11. The device according to any one of claims 8-10, characterized in that the extraction unit includes:

ί subunit, used to scale the image according to multiple sizes to obtain multiple zoomed image window sliding subunits, used to use a preset size window, from the selected position of each of the zoomed images according to the setting Slide in a certain order, slide a set number of pixels each time, and scale each The matrix generation subunit is used to merge the visual features in the corresponding windows on each of the scaled images together to form a visual feature matrix after sliding the window on each of the scaled images. Different types of visual features in corresponding windows on each of the zoomed images form a plurality of visual feature matrices.

12. The device according to any one of claims 8 to 11, further comprising: a training unit, connected to the extraction unit, for controlling the extraction unit to select from a window area of a pre-selected training image. , extract multiple visual feature matrices as training samples;

The training unit is connected to the first filter, and is also used to utilize the training samples and use a support vector machine (SVM) training method to obtain the first filter;

The training unit is connected to the computing unit, and is also used to control the computing unit to use the training samples to perform unsupervised processing through the first filter that has been trained and the first weight matrix of preset initial values.
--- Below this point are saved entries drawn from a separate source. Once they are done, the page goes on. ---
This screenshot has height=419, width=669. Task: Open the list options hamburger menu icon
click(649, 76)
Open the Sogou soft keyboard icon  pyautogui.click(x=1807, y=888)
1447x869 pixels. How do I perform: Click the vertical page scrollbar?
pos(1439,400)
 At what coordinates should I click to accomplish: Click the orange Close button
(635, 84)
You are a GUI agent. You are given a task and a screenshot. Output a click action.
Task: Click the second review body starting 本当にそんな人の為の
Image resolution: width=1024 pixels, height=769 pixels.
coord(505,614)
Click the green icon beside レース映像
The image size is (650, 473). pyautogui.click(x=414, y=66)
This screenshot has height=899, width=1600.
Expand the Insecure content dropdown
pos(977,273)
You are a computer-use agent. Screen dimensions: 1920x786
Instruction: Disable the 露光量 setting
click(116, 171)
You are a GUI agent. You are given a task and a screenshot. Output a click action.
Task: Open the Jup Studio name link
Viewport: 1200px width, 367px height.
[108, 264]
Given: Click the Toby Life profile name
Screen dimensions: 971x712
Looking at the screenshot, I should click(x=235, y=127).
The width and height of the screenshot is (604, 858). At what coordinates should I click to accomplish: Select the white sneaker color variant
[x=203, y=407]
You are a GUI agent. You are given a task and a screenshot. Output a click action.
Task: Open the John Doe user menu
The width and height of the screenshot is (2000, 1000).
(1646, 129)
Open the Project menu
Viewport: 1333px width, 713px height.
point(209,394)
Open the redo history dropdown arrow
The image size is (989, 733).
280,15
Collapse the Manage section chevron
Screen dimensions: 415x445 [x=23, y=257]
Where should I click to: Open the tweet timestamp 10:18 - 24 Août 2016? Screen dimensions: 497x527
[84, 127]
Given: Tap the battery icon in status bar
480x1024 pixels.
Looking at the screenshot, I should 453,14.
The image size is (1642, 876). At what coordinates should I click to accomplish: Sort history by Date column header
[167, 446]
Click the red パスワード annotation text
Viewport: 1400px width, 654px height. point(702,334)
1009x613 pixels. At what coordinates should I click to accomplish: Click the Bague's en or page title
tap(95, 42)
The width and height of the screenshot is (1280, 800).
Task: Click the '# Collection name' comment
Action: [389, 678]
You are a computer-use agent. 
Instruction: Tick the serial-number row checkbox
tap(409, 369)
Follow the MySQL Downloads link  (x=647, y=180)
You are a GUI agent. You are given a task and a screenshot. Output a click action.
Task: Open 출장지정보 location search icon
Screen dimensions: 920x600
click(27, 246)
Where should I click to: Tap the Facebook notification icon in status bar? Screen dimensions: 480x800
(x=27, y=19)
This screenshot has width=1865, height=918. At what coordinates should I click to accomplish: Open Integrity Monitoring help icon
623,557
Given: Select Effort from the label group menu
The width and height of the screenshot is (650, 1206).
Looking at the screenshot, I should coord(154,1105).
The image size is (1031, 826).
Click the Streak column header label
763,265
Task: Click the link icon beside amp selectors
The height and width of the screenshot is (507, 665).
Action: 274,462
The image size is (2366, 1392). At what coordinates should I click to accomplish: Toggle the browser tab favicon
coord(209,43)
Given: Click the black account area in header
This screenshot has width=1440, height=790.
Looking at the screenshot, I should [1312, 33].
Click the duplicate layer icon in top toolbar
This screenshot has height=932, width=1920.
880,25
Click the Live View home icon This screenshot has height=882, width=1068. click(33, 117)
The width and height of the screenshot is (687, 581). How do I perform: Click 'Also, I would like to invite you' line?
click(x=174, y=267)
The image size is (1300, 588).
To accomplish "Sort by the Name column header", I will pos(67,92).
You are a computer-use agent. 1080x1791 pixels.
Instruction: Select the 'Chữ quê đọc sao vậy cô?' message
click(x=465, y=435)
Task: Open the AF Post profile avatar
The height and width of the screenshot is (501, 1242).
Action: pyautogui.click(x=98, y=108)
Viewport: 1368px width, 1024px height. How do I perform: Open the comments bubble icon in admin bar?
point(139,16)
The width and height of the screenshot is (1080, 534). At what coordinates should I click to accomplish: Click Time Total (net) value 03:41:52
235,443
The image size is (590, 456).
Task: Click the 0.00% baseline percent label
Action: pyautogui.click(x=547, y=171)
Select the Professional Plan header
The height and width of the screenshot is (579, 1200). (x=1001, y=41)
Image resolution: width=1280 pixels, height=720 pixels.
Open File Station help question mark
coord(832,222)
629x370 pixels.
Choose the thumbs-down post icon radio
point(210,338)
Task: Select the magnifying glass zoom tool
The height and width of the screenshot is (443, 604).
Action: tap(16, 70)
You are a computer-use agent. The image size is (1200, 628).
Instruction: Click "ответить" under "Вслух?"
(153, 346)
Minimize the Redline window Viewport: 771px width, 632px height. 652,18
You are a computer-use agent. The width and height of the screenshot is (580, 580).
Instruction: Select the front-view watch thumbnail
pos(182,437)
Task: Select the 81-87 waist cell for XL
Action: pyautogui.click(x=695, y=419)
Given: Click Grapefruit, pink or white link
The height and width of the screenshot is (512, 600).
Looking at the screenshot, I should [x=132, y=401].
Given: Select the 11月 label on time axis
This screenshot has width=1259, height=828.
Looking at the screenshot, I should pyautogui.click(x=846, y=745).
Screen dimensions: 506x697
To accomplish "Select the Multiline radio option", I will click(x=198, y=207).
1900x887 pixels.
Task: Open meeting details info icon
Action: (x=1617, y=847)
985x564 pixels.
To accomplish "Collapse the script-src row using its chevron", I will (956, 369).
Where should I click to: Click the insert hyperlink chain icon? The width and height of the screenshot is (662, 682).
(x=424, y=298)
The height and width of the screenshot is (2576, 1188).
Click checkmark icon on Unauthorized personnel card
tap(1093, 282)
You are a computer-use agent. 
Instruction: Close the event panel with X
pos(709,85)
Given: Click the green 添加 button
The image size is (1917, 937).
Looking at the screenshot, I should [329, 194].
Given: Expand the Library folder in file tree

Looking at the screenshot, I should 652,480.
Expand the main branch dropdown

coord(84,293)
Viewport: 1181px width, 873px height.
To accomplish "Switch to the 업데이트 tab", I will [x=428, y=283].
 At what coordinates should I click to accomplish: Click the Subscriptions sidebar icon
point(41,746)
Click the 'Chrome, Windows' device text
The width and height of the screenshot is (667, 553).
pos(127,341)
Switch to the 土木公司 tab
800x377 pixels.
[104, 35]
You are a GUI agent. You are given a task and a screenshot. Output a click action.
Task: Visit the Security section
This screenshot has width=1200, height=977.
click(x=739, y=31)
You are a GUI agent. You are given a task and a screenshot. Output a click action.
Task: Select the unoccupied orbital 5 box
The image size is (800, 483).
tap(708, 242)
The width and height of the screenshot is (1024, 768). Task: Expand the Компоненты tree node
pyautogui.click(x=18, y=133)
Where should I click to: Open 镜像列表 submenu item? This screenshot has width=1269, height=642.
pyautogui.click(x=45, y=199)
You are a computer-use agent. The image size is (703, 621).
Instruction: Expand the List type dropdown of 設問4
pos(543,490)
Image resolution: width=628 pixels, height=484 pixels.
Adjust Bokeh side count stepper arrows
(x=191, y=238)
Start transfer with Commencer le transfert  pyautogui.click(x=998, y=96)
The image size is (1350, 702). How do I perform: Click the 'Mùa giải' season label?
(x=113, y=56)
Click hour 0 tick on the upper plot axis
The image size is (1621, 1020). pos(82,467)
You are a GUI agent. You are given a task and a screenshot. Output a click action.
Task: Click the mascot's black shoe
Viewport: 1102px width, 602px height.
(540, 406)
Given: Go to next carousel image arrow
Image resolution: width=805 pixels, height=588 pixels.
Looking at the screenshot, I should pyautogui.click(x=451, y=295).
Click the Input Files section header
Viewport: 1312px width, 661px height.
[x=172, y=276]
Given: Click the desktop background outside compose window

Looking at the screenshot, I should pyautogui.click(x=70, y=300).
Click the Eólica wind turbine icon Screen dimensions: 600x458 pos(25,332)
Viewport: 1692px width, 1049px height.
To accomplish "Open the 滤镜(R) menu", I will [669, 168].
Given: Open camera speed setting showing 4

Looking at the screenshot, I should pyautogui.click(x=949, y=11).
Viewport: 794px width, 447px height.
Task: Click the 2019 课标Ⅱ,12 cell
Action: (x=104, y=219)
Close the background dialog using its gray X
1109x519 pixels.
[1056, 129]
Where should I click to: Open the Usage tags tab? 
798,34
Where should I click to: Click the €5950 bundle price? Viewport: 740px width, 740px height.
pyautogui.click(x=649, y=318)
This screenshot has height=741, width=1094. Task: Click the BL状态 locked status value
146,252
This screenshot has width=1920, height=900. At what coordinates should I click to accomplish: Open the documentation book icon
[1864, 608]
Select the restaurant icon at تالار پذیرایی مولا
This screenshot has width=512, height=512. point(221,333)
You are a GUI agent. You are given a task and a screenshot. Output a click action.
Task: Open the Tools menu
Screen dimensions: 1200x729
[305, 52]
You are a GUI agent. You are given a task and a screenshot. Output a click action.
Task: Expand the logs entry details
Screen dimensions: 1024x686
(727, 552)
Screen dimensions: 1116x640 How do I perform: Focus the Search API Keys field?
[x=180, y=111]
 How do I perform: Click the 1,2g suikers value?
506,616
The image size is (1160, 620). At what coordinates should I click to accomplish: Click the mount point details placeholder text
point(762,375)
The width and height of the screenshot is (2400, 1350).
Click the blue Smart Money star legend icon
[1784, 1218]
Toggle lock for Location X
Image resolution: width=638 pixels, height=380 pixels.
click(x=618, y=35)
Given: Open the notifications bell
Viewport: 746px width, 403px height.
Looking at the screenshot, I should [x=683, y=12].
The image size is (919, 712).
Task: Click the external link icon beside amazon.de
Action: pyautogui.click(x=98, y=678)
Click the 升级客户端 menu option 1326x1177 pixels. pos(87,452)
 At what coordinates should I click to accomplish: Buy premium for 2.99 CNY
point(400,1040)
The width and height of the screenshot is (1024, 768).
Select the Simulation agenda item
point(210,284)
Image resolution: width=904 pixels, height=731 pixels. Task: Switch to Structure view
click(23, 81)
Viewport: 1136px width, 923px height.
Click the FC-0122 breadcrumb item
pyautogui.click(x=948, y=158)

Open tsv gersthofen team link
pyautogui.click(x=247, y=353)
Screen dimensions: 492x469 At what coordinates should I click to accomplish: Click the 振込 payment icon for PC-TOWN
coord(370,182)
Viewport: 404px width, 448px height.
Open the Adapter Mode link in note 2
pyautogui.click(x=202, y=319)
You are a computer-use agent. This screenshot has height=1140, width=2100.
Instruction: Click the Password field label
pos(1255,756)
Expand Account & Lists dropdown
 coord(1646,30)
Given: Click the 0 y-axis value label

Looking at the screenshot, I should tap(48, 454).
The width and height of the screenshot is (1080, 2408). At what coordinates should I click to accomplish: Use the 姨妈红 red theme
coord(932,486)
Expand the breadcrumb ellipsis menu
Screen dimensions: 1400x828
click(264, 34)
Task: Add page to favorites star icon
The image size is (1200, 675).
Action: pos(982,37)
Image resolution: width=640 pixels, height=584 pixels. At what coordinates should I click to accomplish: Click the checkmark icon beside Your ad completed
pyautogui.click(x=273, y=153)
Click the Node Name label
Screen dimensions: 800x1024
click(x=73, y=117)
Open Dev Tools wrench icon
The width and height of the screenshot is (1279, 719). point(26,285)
Pre-training and backward pass BP training are performed to obtain all the parameters of the first weight matrix.

13. The device according to claim 12, characterized in that, the training unit includes: a first screening subunit, connected to the first filter and the calculation unit respectively, and used to control the calculation unit according to The trained first filter and the first weight matrix screen the training samples and retain samples for which the discrimination results are not correctly calculated;

A first adding subunit is connected to the first filter, the second filter, the calculation unit, and the first screening subunit respectively, and is used to control the calculation unit to add a preset initialization each time. value of the second filter and its corresponding second weight matrix, and use the first filter and the first weight matrix that have been trained, use the retained training samples to perform BP training, and determine to add parameters of the second filter and the second weight matrix, and update the parameters of the first weight matrix Parameters; among them, the number of filtering and adding times is determined by the number of preset second filters.

14. The device according to claim 12, characterized in that, the training unit includes: a second screening subunit, connected to the first filter and the calculation unit respectively, and used to control the calculation unit according to The trained first filter, the first weight matrix and the second filter with a preset initial value added each time and its corresponding second weight matrix are filtered and the training samples are retained. Correctly calculate samples for discrimination results;

A second adding subunit is connected to the first filter, the second filter, the calculation unit, and the second filtering subunit respectively, and is used to control the calculation unit according to the trained The first filter, the first weight matrix and the second filter with the preset initial value added each time and its corresponding second weight matrix are used to perform BP training using the retained training samples to determine the added The parameters of the second filter and the second weight matrix are updated, and the parameters of the first weight matrix are updated; wherein the number of screening and adding times is determined by the preset number of second filters.